Which is broadly the same thing. The reality, as we all know, is that insulin converts excess blood sugar to fat. So a sensible approach to weight loss is to reduce the intake of foods that raise blood sugar, which then also results in a reduction in insulin intake. The sensible approach to wait loss is to therefore eat less blood-sugar raising foods, which mean you take less insulin, which means you put on less weight. Perhaps I wasn't clear as I could have been in the first instance - my approach to losing weight has been to eat fewer carbs, meaning less insulin. By eating fewer carbs, I can reduce my insulin intake safely, thus reducing my fat storage and promoting fat metabolism. It's a bit chicken and egg, I know!
Eating disorders are FAR more complicated than that, and adding in diabetes to that only complicates things further.
I completely agree eating disorders aren't simple at all.
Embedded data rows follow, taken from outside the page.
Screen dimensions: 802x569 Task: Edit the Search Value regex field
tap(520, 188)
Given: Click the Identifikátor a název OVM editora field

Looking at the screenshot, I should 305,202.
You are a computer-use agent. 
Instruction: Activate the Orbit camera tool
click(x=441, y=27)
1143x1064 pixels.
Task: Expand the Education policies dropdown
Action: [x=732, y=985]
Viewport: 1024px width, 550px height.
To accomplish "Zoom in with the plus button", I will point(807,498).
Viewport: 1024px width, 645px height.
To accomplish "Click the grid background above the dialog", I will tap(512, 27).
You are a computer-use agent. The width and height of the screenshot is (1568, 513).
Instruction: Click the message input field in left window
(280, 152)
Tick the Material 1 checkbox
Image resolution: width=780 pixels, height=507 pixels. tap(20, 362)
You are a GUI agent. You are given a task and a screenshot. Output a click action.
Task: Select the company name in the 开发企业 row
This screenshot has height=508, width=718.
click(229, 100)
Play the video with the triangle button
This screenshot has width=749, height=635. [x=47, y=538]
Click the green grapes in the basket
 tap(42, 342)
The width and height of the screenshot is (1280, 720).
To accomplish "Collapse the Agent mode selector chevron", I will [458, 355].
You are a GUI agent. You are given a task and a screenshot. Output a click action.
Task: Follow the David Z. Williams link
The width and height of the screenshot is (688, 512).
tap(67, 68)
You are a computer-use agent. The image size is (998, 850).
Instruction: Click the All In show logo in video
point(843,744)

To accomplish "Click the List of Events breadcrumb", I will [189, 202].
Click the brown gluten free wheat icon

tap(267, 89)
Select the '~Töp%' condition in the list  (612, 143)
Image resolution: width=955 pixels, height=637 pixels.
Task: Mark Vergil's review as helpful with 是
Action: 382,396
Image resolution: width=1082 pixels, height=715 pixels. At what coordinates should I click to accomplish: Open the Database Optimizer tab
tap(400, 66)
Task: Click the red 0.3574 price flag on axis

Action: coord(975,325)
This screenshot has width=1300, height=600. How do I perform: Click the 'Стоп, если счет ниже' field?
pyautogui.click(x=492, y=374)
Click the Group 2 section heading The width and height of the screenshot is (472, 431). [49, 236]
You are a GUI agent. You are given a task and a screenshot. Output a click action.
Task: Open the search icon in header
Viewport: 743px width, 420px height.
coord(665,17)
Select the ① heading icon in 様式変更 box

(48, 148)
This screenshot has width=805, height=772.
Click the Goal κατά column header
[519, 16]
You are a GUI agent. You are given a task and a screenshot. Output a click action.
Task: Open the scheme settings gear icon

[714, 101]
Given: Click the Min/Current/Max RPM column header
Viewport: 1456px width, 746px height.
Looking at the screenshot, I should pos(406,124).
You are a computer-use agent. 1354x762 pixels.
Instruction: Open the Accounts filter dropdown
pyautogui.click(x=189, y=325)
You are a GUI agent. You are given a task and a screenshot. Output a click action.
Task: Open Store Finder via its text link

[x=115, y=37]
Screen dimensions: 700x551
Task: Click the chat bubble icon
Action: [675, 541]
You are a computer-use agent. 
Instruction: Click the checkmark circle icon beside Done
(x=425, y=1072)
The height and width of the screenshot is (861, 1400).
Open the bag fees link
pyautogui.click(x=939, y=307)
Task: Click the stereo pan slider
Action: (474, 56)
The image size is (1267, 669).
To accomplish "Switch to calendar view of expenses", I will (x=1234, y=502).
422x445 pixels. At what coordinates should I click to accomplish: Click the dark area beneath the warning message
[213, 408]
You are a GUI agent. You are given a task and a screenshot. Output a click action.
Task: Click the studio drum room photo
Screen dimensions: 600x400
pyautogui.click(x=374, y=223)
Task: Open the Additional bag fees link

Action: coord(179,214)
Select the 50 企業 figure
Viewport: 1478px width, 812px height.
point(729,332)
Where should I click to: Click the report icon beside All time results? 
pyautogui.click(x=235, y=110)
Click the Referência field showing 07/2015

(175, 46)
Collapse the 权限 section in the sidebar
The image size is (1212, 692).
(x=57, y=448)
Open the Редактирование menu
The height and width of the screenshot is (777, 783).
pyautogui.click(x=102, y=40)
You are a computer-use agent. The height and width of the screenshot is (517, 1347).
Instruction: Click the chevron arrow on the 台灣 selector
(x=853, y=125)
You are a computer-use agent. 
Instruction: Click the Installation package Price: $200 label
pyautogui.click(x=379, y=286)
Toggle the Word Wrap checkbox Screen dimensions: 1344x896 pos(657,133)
The reason diabetes adds an extra layer of complication is because it's one less automated variable and despite people going on DAFNE and adjusting their doses according to their carb intake, the message is still the same. Diabetes UK still push a ridiculous line that meals should be based around starchy carbs. Other organisations says your diet should be at least 60% starchy carbs! Being able to bolus adequately for a 100g carb meal won't do anything for you in terms of weight management. It's ideal from a blood sugar perspective but no-one seems to discuss the weight implications. Every single conversation I've had with a dietician or doctor about carb intake has always ended in exactly the same way:
Doctor: "Insulin does convert glucose to fat. But you're diabetic so you need to match your insulin intake to your carbs. And your carbs need to be a significant part of of your diet. And you need to watch your weight."
Me: "So if I take less insulin, I'll store less fat."
Doctor: "Well, that will give you higher blood sugar, so that's a bad idea."
Me: "So what if I ate fewer carbs so I'd need less insulin?"
Doctor: "You shouldn't cut down on carbs."
Me: "So how can I cut down on insulin if I'm not supposed to cut down on carbs? How can I possibly then lose weight?"
Doctor: "Eat a low fat diet."
Me: "What's that got to do with insulin?"
Doctor: "Fat is bad."
I'm sorry but that's the advice that's churned out by every single official authority on diabetes. And it's just not good enough. The problem is as long as we keep telling people cutting down on their carbs and their insulin is wrong, you'll end up with the all-or-nothing disaster situation. How on earth is someone supposed to be able to safely work out for themselves to avoid weight gain when they are constantly told by experts to eat before exercise and to do nothing about the two things that have the greatest influence on their weight?
I imagine they try and replicate the situation they were in pre diagnosis, as much of us found ourselves in, where we rapidly lost weight.
Bingo. That's what happens when you tell people that cutting back on carbs is off limits.
Yes, I completely agree that diabulemia and eating disorders are extremely complex mental health issues and the people with these issues need a lot of support and love. But I am convinced that it would be extremely easy to avoid the snowball effect that creates diabulemia, at least. If more T1s were told the truth, by doctors, and were 'allowed' more free rein to develop diet plans beyond the relentless 'have a baked potato with everything', far fewer T1s would develop unhealthy relationships with food and be far happier with their bodies. That won't help those with diabulemia right now but I'm sure it'll help plenty of young people out there feeling they need to lose weight quickly because they simply won't be overweight to start with.